--- START OF DATA EXTRACT ---

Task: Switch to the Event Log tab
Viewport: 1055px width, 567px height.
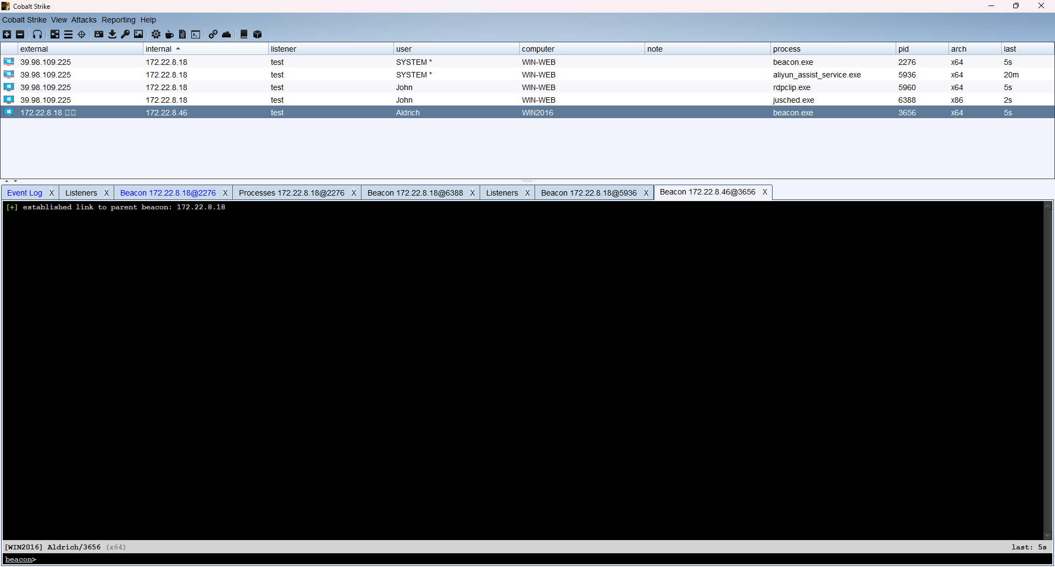Action: (x=25, y=193)
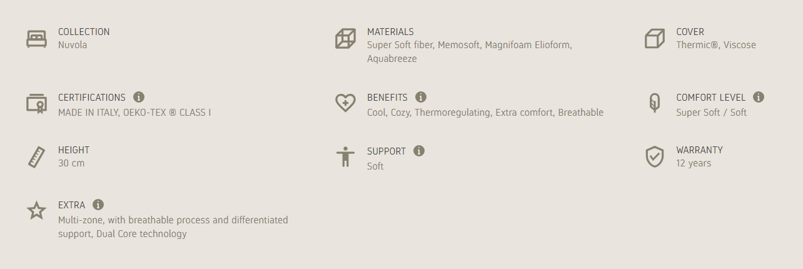This screenshot has height=269, width=803.
Task: Click the info icon next to Extra
Action: pos(98,205)
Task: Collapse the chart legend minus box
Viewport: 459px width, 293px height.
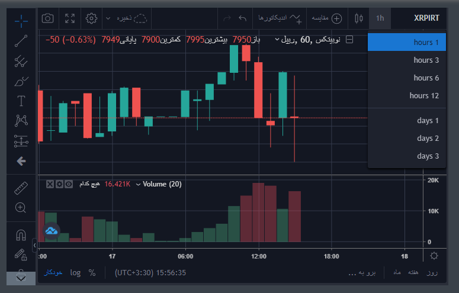Action: click(x=349, y=40)
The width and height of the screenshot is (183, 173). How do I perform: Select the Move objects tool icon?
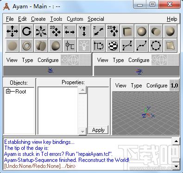click(13, 31)
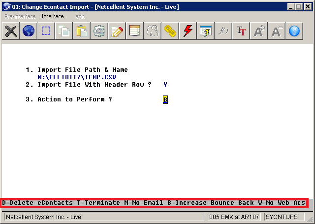The width and height of the screenshot is (315, 224).
Task: Click the crossed tools cancel icon
Action: (x=11, y=31)
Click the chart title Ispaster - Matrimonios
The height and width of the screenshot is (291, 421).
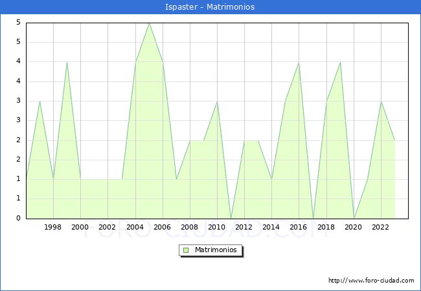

--- END OF DATA EXTRACT ---

Edit the records, beginning at the line that contains "Task: Collapse the chart legend minus box" and stopping after the line that contains "Action: click(x=349, y=40)": replace "minus box" with "plus box" and leave everything else unchanged. Reproduce only those lines, and omit the pictures.

Task: Collapse the chart legend plus box
Viewport: 459px width, 293px height.
Action: click(x=349, y=40)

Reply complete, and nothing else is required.